The film starts with a tour-de-force set of shots, two helicopters passing over a new housing development, one hauling a statue of Christ dangling on a long cable, its arms outstretched as if by pure coincidence circumstances accidentally came together and an arbitrary symbol passes through the world. People below run after the phenomenal sight, and its shadow whisks up the side of a building, at the top of which is a roof garden where several pretty young women are sunbathing, and one of the helicopters circles around so Marcello and his friend Paparazzo can flirt with them. The movie swarms with journalists occupying a spookily unreal zone of more or less staged occasions. Perhaps the most impressive is the great scene of televised religious frenzy, in which two children fake seeing the Virgin. Or they may or may not be faking. Surrounding them are huge crowds of would-be believers and hordes of television crews and paparazzi, and scenes are directed for television, and when the rain and the children’s proclamation set the crowd in motion, for a just a moment real need, sorrow, and faith can be seen in the midst of the big con.
Marcello seems always to be really near contact with things, and what is more, he appears to be really there, which makes him a great social reporter, but he senses he should be something more, a serious writer perhaps, as his brilliant-seeming bohemian friend suggests. But he isn’t even close to real feeling about his suicidal girlfriend. He is momentarily enchanted by the visiting American actress, the voluptuous Anita Ekberg, who is spontaneous and lustily primal but somehow not wicked, and he is attracted to the self-destructive Maddalena (Anouk Aimeé) who, in a poignant hall-of-whispers scene, begs him at a distance to marry her, then declares that she wants to love him and she wants to stay the same, a whore, and as she says this a man begins to make love to her and Marcello cannot find her in the maze of the old castle. The friend he so admired cracks and kills his children and himself—Marcello speculates he was afraid. Of somebody threatening him, a detective asks? No, of himself.
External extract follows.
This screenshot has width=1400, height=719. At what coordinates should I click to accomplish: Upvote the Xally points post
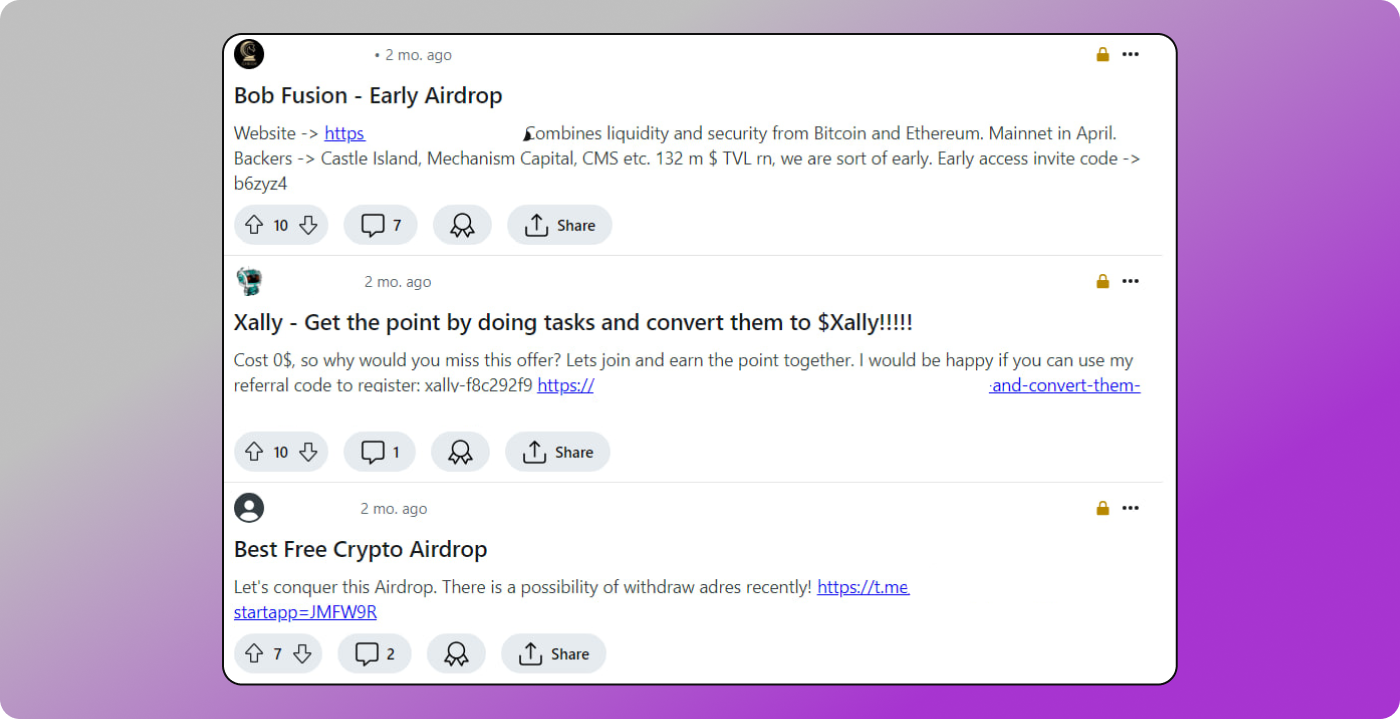click(254, 452)
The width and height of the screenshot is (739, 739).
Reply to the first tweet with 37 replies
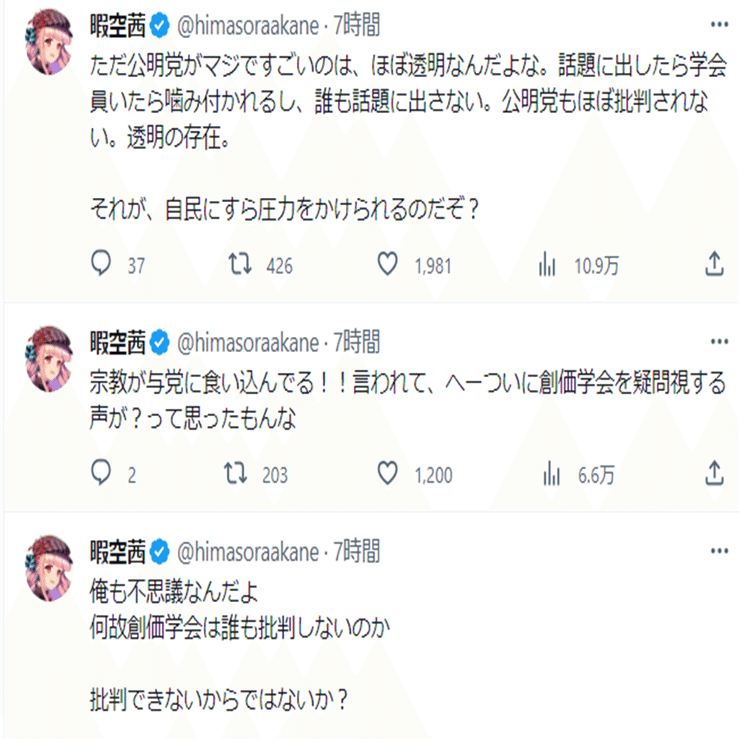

He was right to be afraid; the event bears out the fear.
There is a scene with a distanced father, and a break-up scene, and a long decadent party, slightly silly and slightly brutal, and the last scene on the beach where the partygoers see a huge monster fish dragged in. A beautiful young girl, the innocent one, waves at Marcello. He’d met her at a café where he was trying to write and she was working. She beckons and calls, he says he can’t hear her, she signals again, he is called by the other partygoers, he shrugs eloquently and waves goodbye to her, as does she, still smiling. A farewell to beginnings.
There are lots of other things in the movie, too much to detail here. Afterwards, I was filled with a great sadness; the movie so eloquently expresses proximity without closeness, anomie, and despair, covered over with glamour and a hectic pace.